* Your objective: Write out all of the records exactly once more and skip the images.

* Extracted data:
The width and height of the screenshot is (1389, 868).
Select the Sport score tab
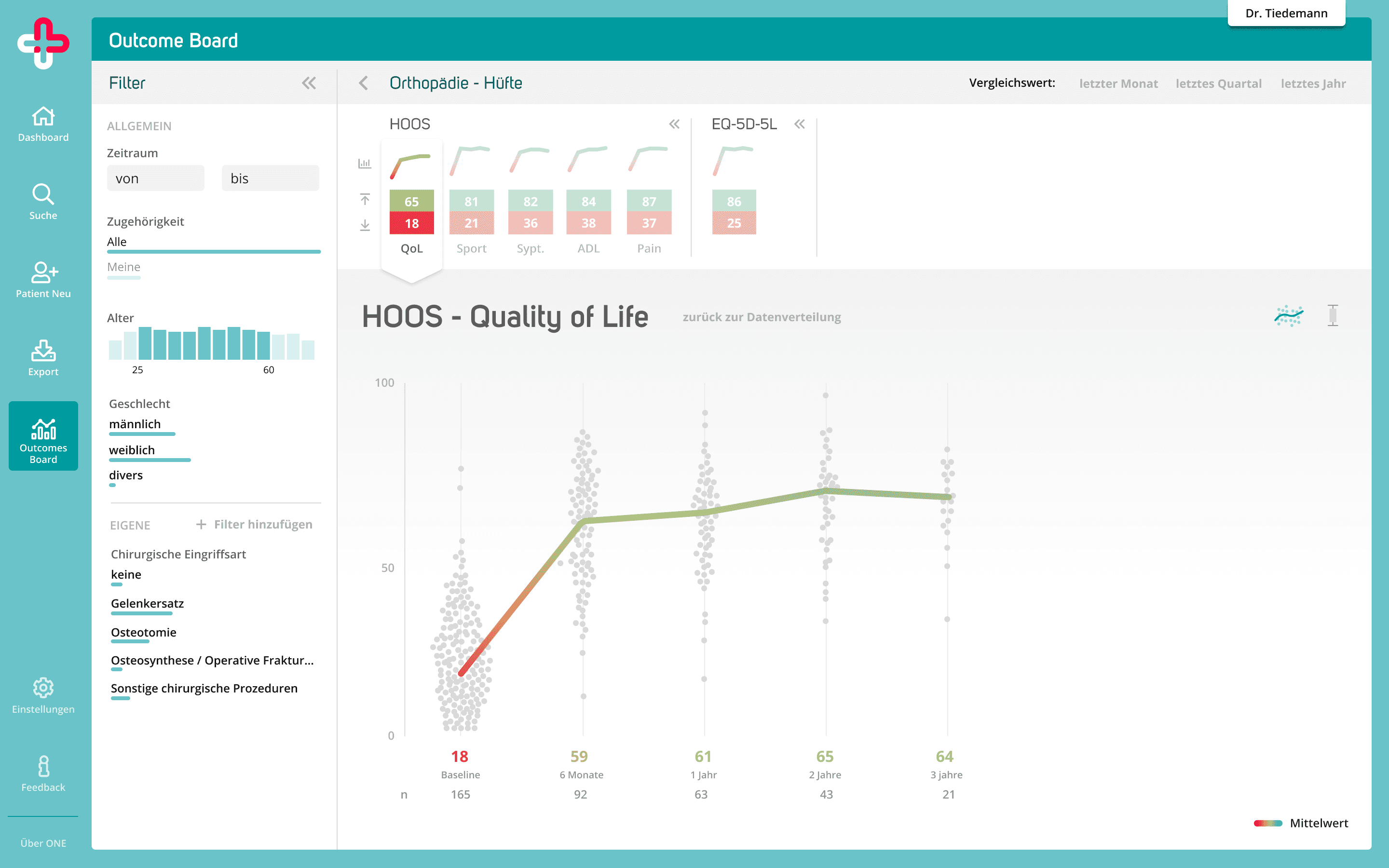click(x=471, y=212)
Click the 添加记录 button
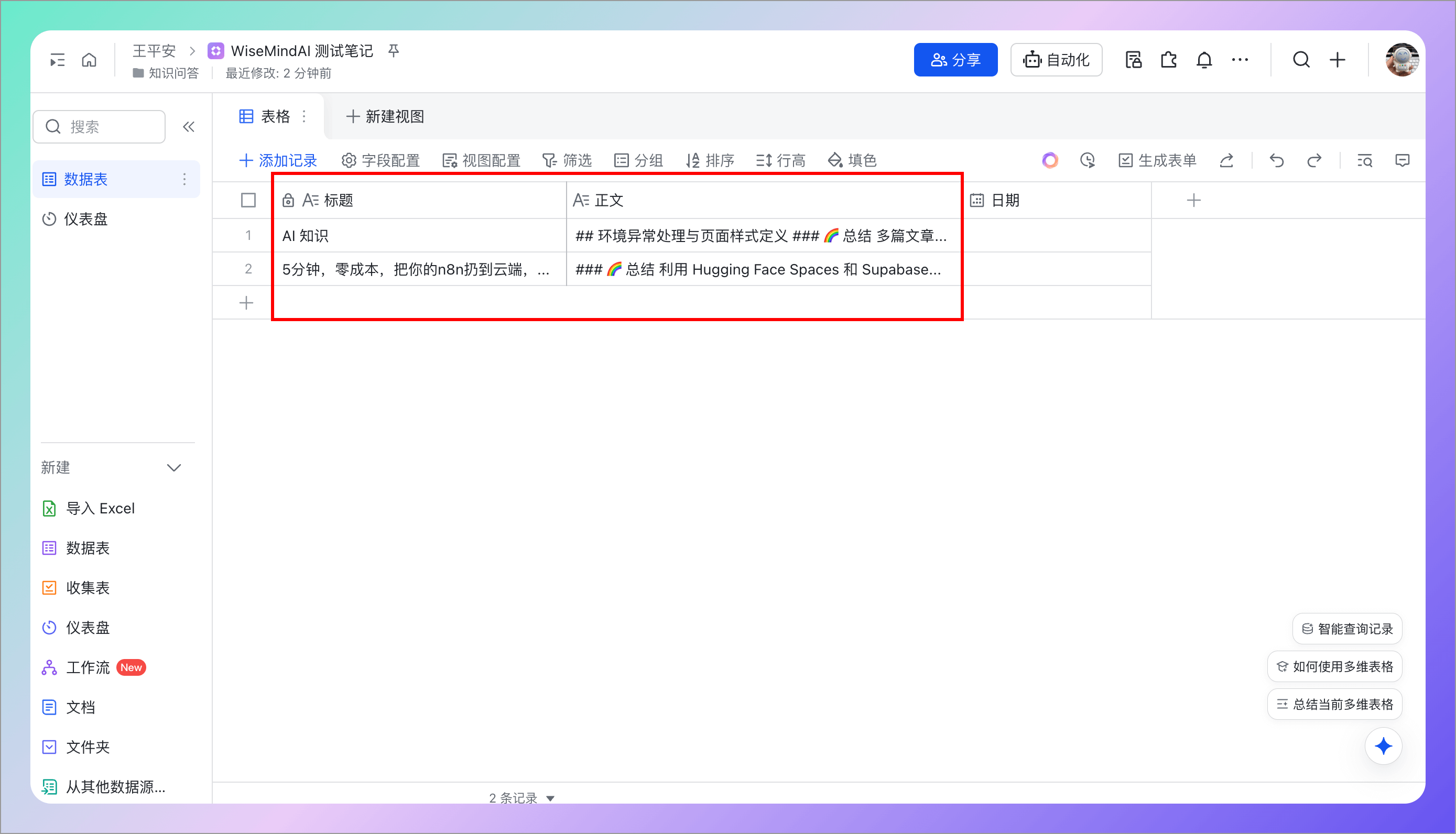1456x834 pixels. 278,160
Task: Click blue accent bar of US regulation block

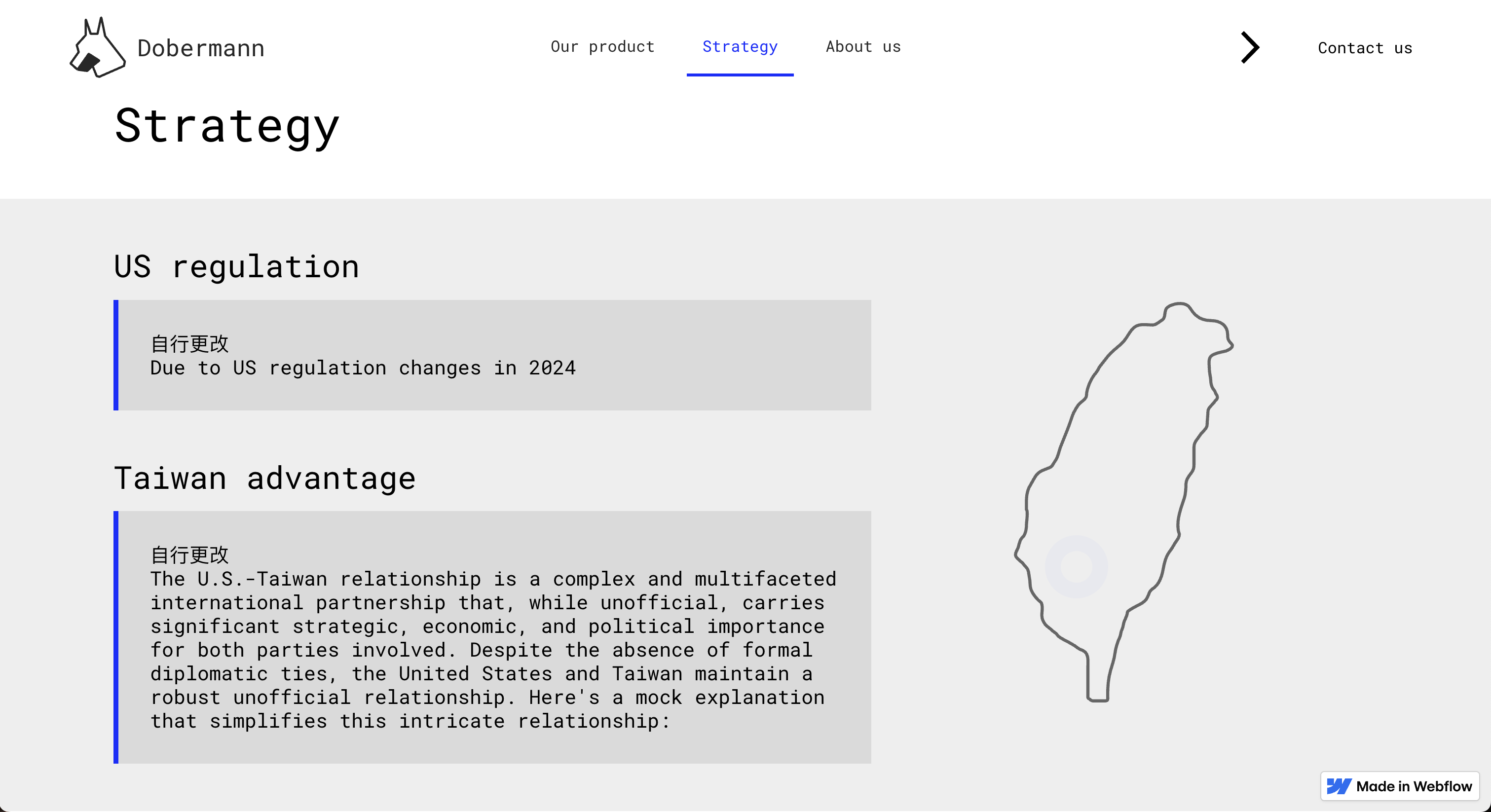Action: tap(116, 355)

* Output for this exercise:
The width and height of the screenshot is (1389, 868).
Select the Sport score tab
click(x=471, y=212)
Click the 添加记录 button
1456x834 pixels. 278,160
Task: Click blue accent bar of US regulation block

Action: tap(116, 355)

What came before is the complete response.